Problem: Your copy should run exactly from the line containing "At what coordinates should I click to accomplish: Collapse" to the last line of the entries below, and it should include no pictures.

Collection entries
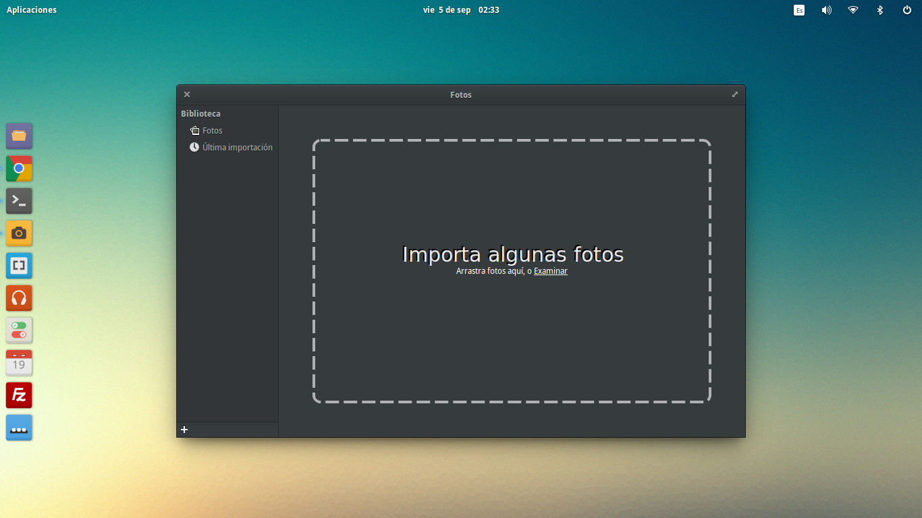Launch the headphones music app in dock
The width and height of the screenshot is (922, 518).
[19, 298]
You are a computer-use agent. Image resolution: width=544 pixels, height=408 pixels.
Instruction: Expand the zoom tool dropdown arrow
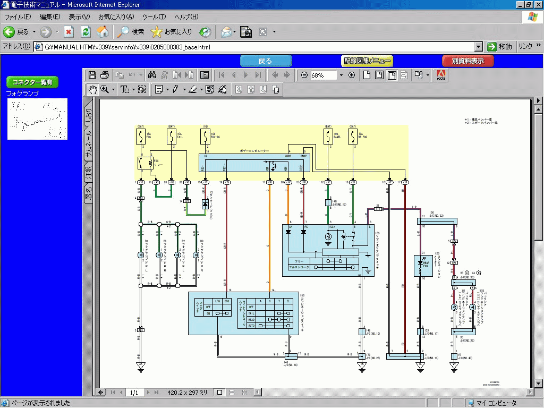[113, 89]
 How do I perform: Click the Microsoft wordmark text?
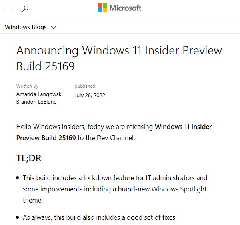125,8
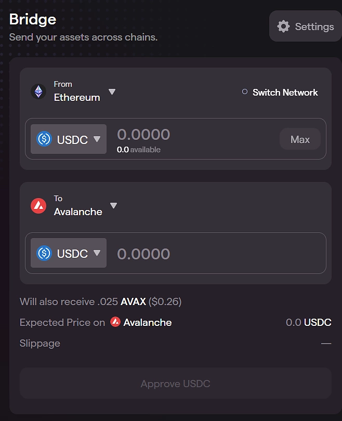Expand the To network dropdown for Avalanche
Viewport: 342px width, 421px height.
pyautogui.click(x=113, y=205)
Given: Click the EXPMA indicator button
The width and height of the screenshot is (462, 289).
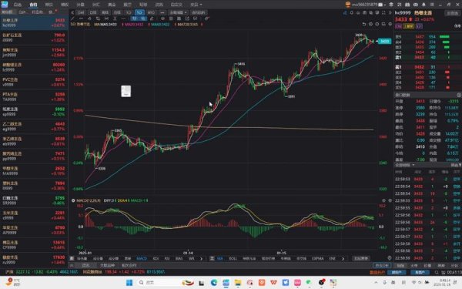Looking at the screenshot, I should [x=317, y=258].
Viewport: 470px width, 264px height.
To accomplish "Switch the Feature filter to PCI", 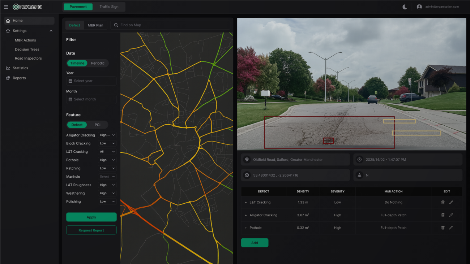I will coord(97,125).
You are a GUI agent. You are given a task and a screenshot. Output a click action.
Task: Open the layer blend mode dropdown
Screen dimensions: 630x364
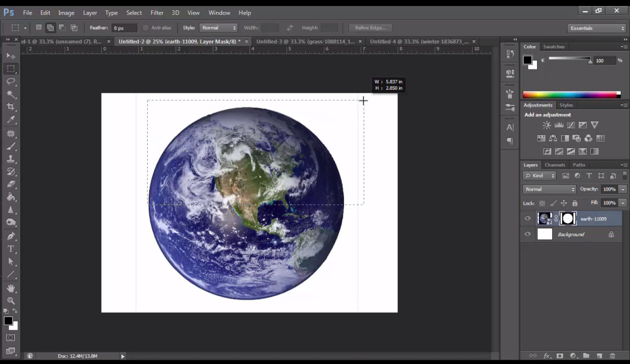pos(549,189)
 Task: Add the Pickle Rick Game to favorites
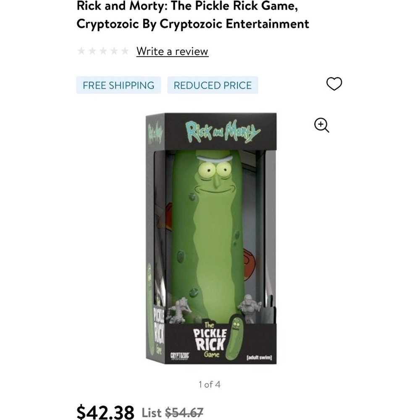pyautogui.click(x=334, y=84)
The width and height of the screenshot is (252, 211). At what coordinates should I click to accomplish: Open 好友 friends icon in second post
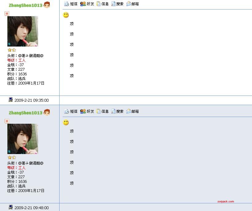[83, 111]
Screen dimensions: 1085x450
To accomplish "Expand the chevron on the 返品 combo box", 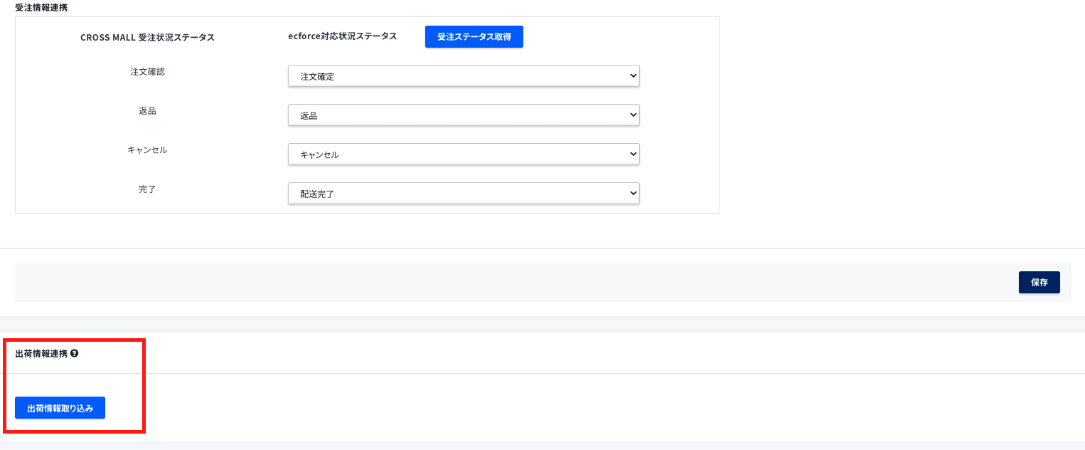I will coord(631,115).
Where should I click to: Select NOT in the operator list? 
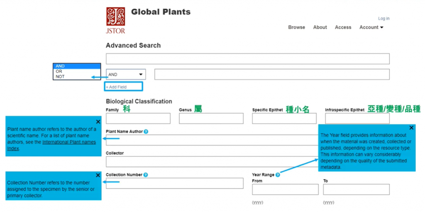[60, 77]
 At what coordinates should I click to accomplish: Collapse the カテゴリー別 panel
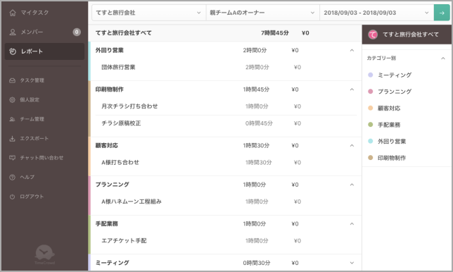tap(443, 58)
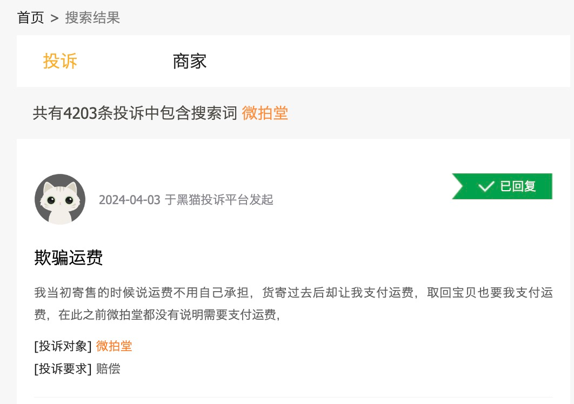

Result below:
 At what coordinates should I click to accomplish: Collapse the カテゴリー別 panel
tap(443, 58)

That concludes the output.